## Set exercise
Return the entries below exactly as they stand, from the line with "Click Apple logo beside 16-inch M1 Max entry" up to and including the line with "click(1350, 377)".

-- begin Data supplied --

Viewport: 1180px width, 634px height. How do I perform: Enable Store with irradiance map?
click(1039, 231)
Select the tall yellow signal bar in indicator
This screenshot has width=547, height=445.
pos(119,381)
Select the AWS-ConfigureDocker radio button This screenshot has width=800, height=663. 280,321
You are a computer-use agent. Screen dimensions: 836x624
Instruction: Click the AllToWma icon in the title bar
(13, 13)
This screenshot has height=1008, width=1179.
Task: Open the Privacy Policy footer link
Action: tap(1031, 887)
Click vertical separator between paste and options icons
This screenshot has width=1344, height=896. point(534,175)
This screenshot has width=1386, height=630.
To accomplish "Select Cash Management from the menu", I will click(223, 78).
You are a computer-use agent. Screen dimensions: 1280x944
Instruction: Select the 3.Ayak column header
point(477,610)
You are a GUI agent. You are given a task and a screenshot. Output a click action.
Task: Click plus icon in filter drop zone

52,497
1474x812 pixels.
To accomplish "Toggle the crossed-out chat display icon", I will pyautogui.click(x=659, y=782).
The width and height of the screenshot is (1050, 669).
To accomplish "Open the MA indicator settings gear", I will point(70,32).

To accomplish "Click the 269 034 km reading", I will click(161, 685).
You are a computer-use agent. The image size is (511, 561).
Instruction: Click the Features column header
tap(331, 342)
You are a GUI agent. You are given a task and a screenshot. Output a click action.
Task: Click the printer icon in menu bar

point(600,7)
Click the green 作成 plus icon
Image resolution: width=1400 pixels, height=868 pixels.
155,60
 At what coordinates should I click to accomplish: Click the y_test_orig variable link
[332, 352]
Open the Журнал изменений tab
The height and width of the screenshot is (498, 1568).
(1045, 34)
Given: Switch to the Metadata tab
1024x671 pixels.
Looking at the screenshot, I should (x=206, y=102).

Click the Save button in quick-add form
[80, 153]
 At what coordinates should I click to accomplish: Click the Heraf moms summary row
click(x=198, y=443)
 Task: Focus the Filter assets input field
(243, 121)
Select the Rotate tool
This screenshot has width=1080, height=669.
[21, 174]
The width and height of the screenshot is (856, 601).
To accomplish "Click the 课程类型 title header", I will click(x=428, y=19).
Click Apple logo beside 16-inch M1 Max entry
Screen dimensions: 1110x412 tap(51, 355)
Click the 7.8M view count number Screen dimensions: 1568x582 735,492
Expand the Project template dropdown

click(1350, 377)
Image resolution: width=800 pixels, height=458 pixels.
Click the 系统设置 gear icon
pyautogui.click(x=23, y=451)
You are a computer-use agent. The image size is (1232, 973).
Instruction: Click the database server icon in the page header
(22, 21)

-- end Data supplied --

## Answer to this problem
Click Apple logo beside 16-inch M1 Max entry
Screen dimensions: 1110x412 tap(51, 355)
Click the 7.8M view count number Screen dimensions: 1568x582 735,492
Expand the Project template dropdown

click(1350, 377)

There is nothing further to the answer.